Print, exactly as they stand, the lines from the start of the listing to the line containing "You are a computer-use agent. The", inclusive.

↓

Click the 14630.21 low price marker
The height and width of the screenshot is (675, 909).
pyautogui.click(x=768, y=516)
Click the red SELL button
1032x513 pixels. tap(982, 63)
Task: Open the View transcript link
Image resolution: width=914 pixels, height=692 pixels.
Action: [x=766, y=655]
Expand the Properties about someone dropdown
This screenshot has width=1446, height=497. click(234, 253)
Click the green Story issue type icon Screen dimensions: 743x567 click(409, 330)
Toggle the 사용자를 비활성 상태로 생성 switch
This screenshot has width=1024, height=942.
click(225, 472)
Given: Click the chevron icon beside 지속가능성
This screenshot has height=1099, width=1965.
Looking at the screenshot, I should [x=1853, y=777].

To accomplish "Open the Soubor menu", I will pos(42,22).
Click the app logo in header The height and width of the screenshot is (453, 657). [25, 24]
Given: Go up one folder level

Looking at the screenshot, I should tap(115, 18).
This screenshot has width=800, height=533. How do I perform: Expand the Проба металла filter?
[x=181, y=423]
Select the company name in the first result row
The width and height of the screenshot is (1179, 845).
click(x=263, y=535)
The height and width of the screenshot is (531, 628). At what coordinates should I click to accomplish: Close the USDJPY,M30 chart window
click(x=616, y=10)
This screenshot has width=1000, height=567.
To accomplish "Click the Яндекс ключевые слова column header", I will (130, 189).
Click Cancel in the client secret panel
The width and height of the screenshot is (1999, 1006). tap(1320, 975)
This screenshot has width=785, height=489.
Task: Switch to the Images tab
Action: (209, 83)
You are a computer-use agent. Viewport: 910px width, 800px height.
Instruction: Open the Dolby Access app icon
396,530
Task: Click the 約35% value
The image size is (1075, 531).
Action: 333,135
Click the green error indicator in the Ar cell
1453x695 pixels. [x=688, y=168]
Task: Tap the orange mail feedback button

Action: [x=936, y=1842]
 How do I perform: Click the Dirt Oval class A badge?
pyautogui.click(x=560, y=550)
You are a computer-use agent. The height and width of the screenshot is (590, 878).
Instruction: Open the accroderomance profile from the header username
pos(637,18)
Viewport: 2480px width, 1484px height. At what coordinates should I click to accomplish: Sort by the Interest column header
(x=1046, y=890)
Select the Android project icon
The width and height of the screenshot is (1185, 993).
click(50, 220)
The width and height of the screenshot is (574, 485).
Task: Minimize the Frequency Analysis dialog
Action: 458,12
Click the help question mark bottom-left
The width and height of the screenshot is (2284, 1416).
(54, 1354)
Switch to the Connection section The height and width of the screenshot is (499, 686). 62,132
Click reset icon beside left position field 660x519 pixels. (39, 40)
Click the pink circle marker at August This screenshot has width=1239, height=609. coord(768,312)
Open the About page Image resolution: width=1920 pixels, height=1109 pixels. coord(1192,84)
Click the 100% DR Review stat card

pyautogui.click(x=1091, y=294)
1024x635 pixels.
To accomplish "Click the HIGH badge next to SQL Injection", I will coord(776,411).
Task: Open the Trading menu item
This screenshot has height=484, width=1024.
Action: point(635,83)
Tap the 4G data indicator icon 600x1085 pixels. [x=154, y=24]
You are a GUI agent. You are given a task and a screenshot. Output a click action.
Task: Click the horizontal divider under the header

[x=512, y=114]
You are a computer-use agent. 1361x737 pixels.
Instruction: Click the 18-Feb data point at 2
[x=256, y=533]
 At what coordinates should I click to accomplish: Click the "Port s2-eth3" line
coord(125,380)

↑

[Expected output]
Click the 14630.21 low price marker
The height and width of the screenshot is (675, 909).
pyautogui.click(x=768, y=516)
Click the red SELL button
1032x513 pixels. tap(982, 63)
Task: Open the View transcript link
Image resolution: width=914 pixels, height=692 pixels.
Action: [x=766, y=655]
Expand the Properties about someone dropdown
This screenshot has width=1446, height=497. click(234, 253)
Click the green Story issue type icon Screen dimensions: 743x567 click(409, 330)
Toggle the 사용자를 비활성 상태로 생성 switch
This screenshot has width=1024, height=942.
click(225, 472)
Given: Click the chevron icon beside 지속가능성
This screenshot has height=1099, width=1965.
Looking at the screenshot, I should [x=1853, y=777].

To accomplish "Open the Soubor menu", I will pos(42,22).
Click the app logo in header The height and width of the screenshot is (453, 657). [25, 24]
Given: Go up one folder level

Looking at the screenshot, I should tap(115, 18).
This screenshot has width=800, height=533. How do I perform: Expand the Проба металла filter?
[x=181, y=423]
Select the company name in the first result row
The width and height of the screenshot is (1179, 845).
click(x=263, y=535)
The height and width of the screenshot is (531, 628). At what coordinates should I click to accomplish: Close the USDJPY,M30 chart window
click(x=616, y=10)
This screenshot has width=1000, height=567.
To accomplish "Click the Яндекс ключевые слова column header", I will (130, 189).
Click Cancel in the client secret panel
The width and height of the screenshot is (1999, 1006). tap(1320, 975)
This screenshot has width=785, height=489.
Task: Switch to the Images tab
Action: (209, 83)
You are a computer-use agent. Viewport: 910px width, 800px height.
Instruction: Open the Dolby Access app icon
396,530
Task: Click the 約35% value
The image size is (1075, 531).
Action: 333,135
Click the green error indicator in the Ar cell
1453x695 pixels. [x=688, y=168]
Task: Tap the orange mail feedback button

Action: [x=936, y=1842]
 How do I perform: Click the Dirt Oval class A badge?
pyautogui.click(x=560, y=550)
You are a computer-use agent. The height and width of the screenshot is (590, 878).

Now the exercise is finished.